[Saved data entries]
□ □ □ □ □

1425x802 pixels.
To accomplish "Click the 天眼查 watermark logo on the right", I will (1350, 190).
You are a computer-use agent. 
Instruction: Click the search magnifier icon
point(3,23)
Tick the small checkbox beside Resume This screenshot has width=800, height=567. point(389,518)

□ □ □ □ □

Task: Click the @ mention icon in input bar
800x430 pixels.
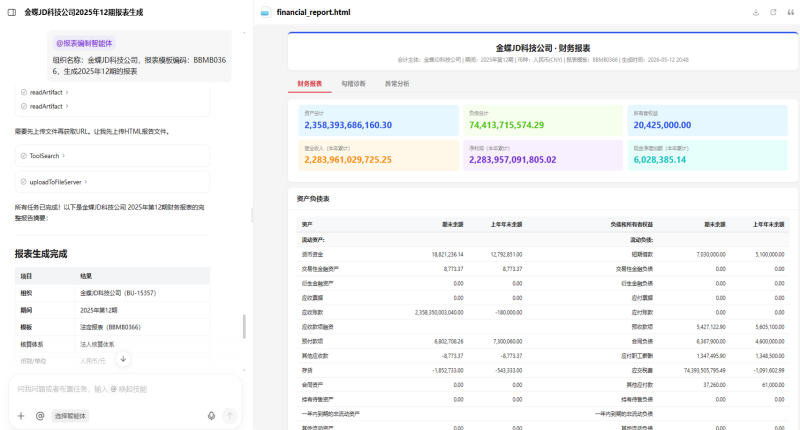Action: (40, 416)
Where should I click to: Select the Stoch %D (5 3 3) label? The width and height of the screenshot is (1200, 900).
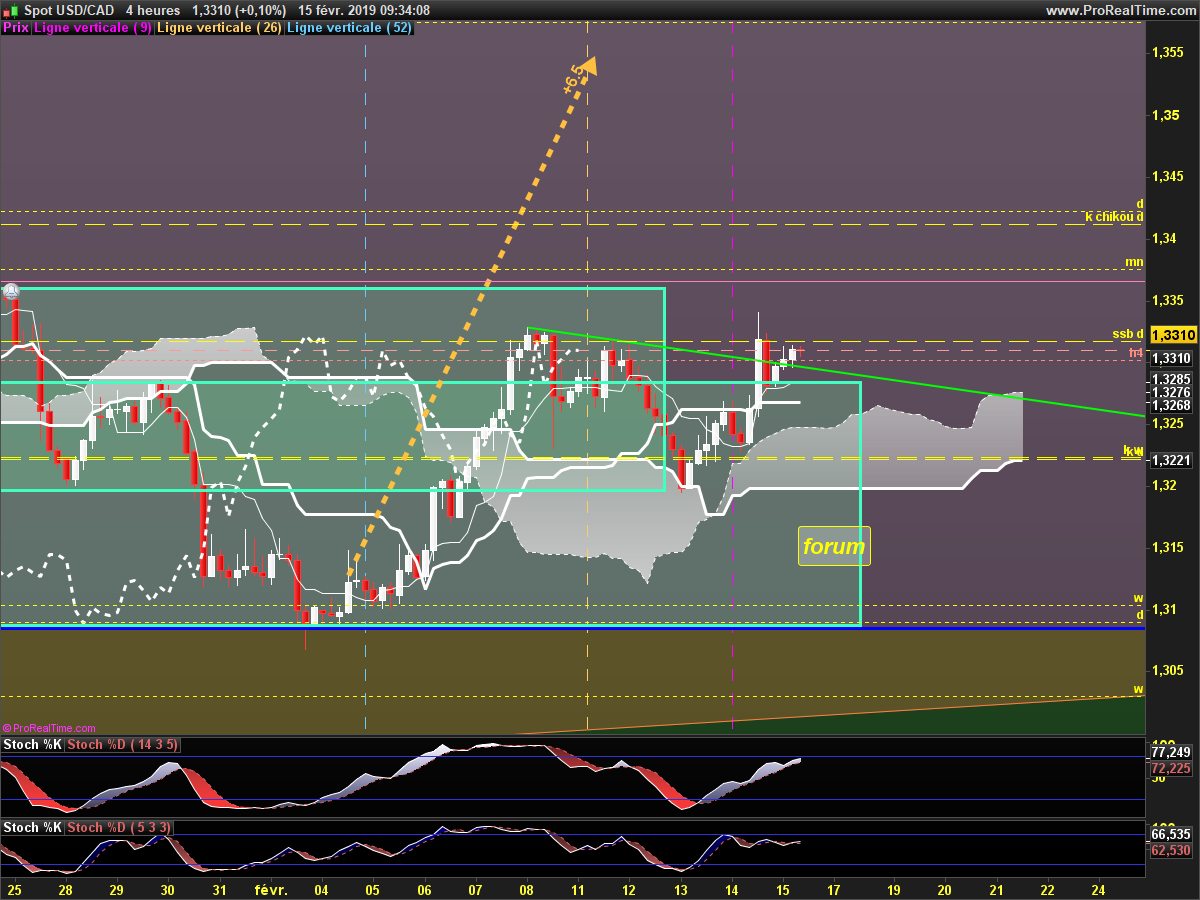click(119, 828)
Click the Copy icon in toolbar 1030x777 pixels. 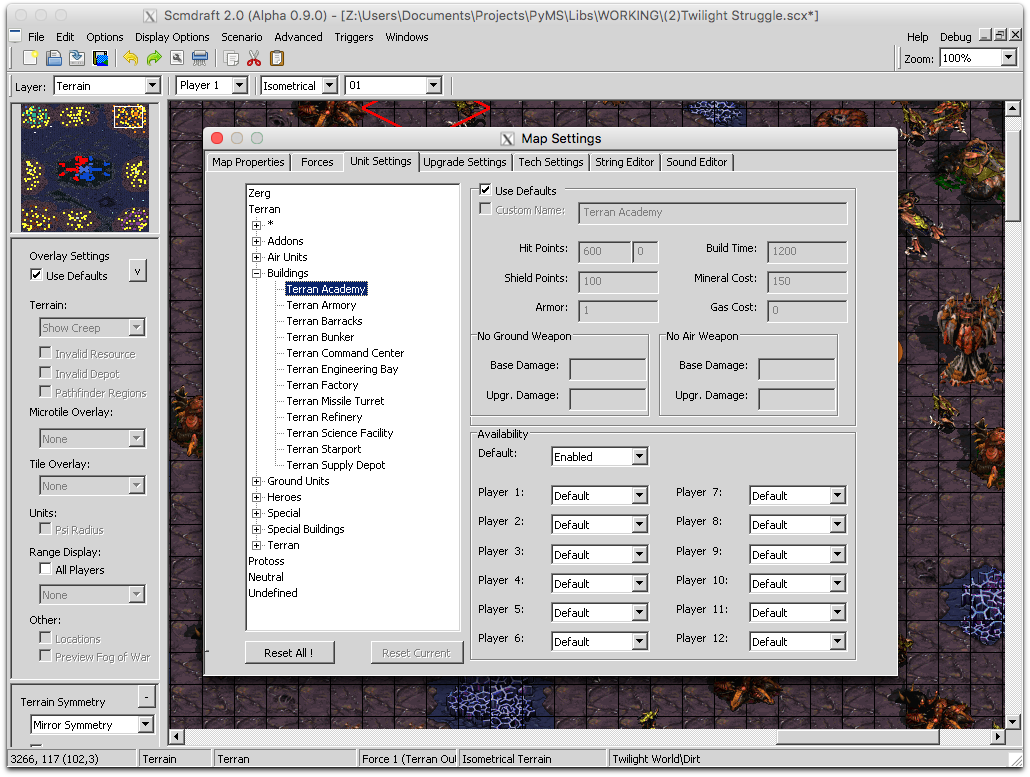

□ □ □ □ □

A word-for-word reproduction is needed of the lines above from the line containing "Task: Click the @ mention icon in input bar" through the line containing "Click the Copy", with both ends kept and no pictures.

Task: Click the @ mention icon in input bar
800x430 pixels.
Action: (40, 416)
Where should I click to: Select the Stoch %D (5 3 3) label? The width and height of the screenshot is (1200, 900).
click(119, 828)
Click the Copy icon in toolbar 1030x777 pixels. 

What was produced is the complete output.